New York Gov. Andrew Cuomo has asked FERC to order a halt to construction of the Algonquin Incremental Market (AIM) pipeline project, which would allow four state agencies to continue their investigations into a troubled nuclear power plant adjacent to the pipeline’s route.
In a letter to the Federal Energy Regulatory Commission on Monday, four New York state officials said their respective agencies — the Department of Homeland Security and Emergency Services (SES), the Department of Environmental Conservation (DEC), the Department of Health (DOH) and the Department of Public Service — were conducting a full investigation into a range of issues that began last May at Entergy Corp.’s Indian Point Energy Center (IPEC).
According to the state officials, incidents at the IPEC include a leaking steam generator, electrical problems, improperly inserted control roads and a fire within a transformer. The latest, and most serious, incident occurred on Feb. 6, when a radioactive tritium leak at the plant caused groundwater radioactivity levels to increase more than 65,000%.
“The investigation is specifically looking into whether operational problems have caused this most recent leak. The tritium leak is just the latest of an increasing number of safety incidents at the Indian Point Nuclear Facility in the past year,” said SES Commissioner John Melville, Public Service Commission Chairman Audrey Zibelman, DEC Commissioner Basil Seggos and DOH Commissioner Howard Zucker.
The IPEC is located in Buchanan, NY, in Westchester County, and sits along the east bank of the Hudson River. The proposed path for the AIM pipeline will require horizontal directional drilling under the river and on land adjacent to the plant.

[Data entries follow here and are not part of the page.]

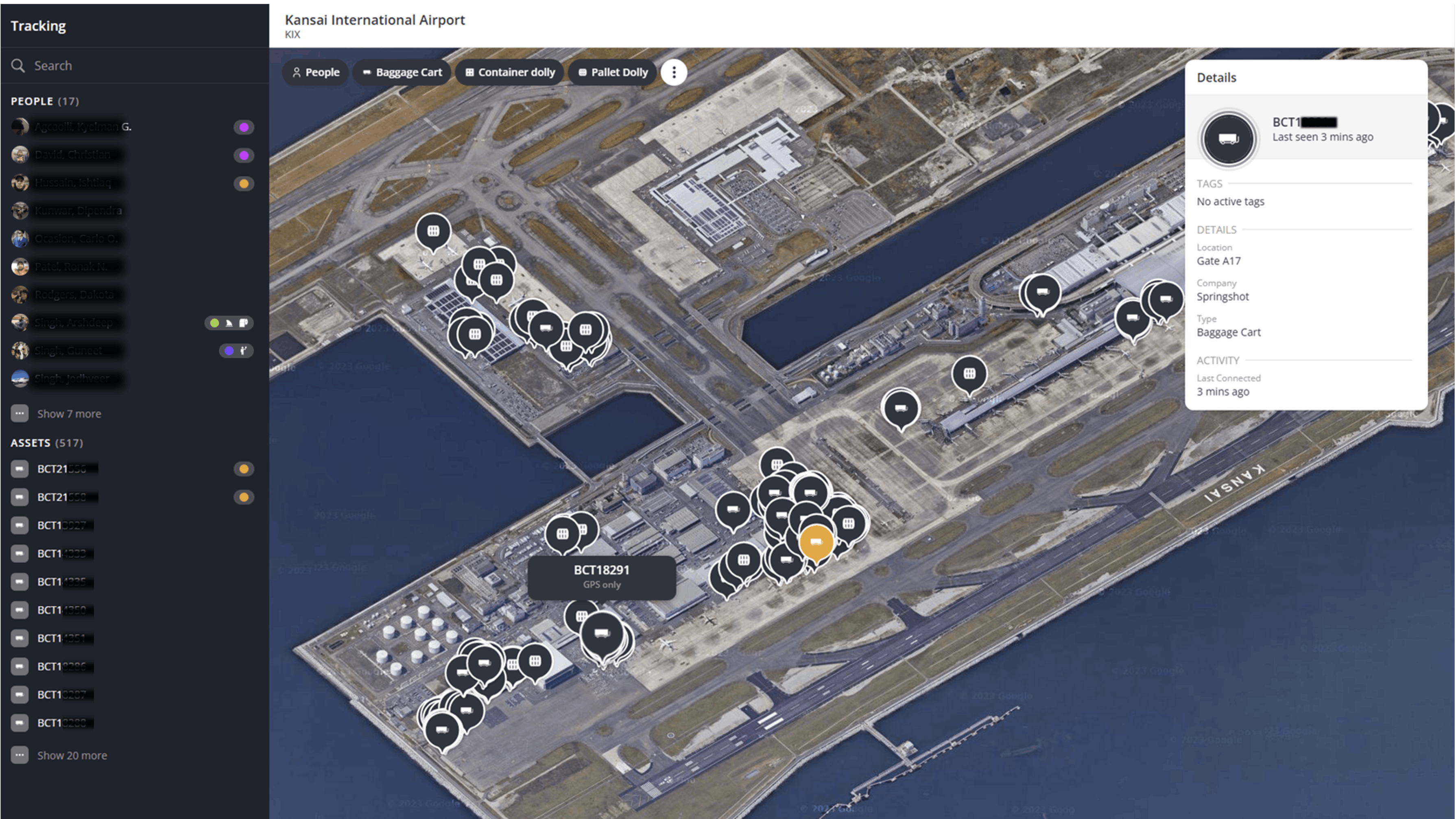The height and width of the screenshot is (819, 1456).
Task: Toggle the People filter chip
Action: point(315,72)
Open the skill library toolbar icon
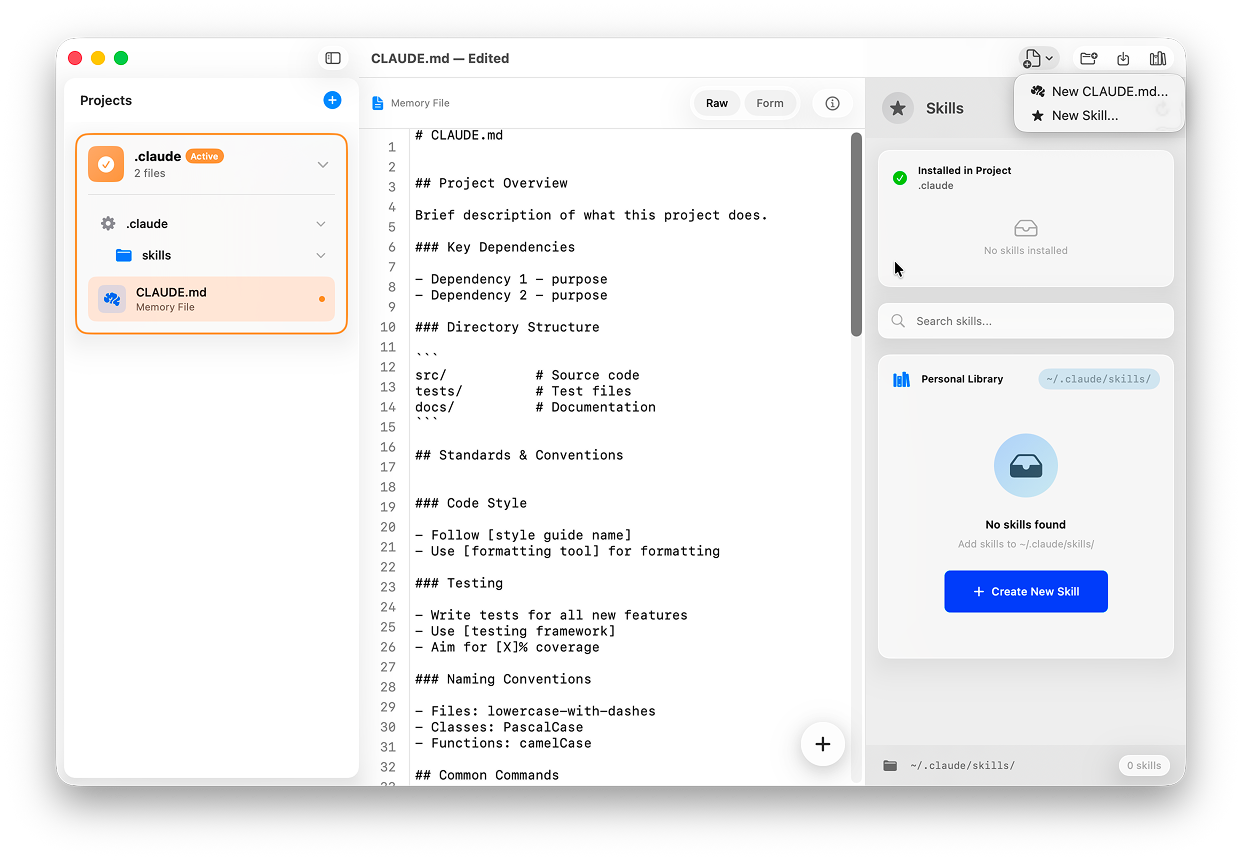Screen dimensions: 1242x860 point(1158,58)
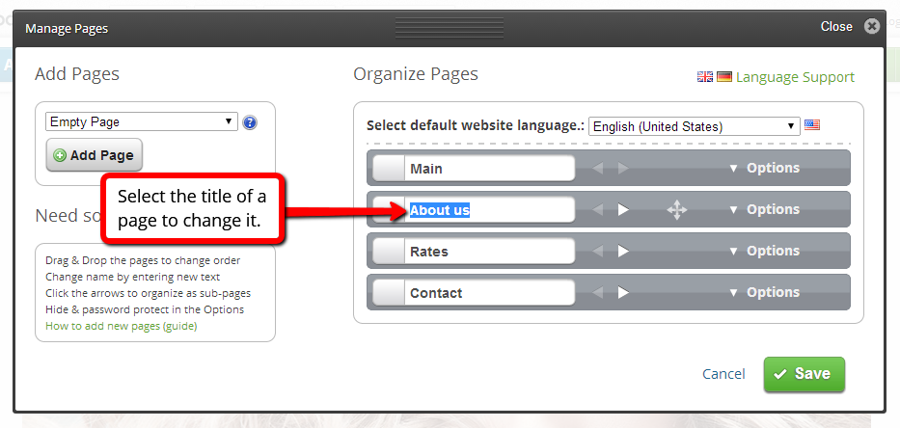Open the Empty Page type dropdown

coord(141,122)
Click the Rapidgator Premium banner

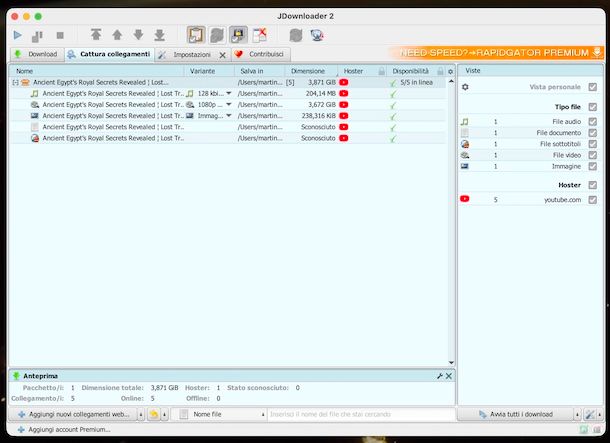coord(495,53)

Last March, FERC gave authorization [CP14-96] for Spectra Energy Partners LP’s Algonquin Gas Transmission LLC to begin construction of the 342,000 Dth/d pipeline in March 2015 (see Daily GPI, March 4, 2015). The AIM pipeline will transport natural gas produced in the Marcellus and Utica shales from Ramapo, NY, to citygates in Connecticut, Rhode Island and Massachusetts. It is expected to be in service during the second half of 2016.
“While [Spectra] has committed to build the pipeline to a more stringent standard on the IPEC grounds — including laying two concrete liners above the pipeline to prevent excavation damage, burying the pipeline deeper than required, and using a stronger grade of steel than is required even in high consequence areas — it is imperative to determine if this is enough in light of the recent significant tritium leak and other operational difficulties at the nuclear facility,” the state officials said.
“An independent safety risk analysis will address the adequacy of those mitigation efforts. We will share the results with you immediately upon receiving them.”
In a separate statement Monday, Cuomo urged FERC to suspend the AIM project until the safety risk analysis of the pipeline in completed.
Spectra currently has more than 19,000 miles of transmission pipelines, 70,000 miles of gathering lines and 39,900 miles of distribution lines. It also controls 1,700 and 1,500 miles of transmission pipeline for crude oil and natural gas liquids, respectively, as well as about 300 Bcf of natural gas storage capacity.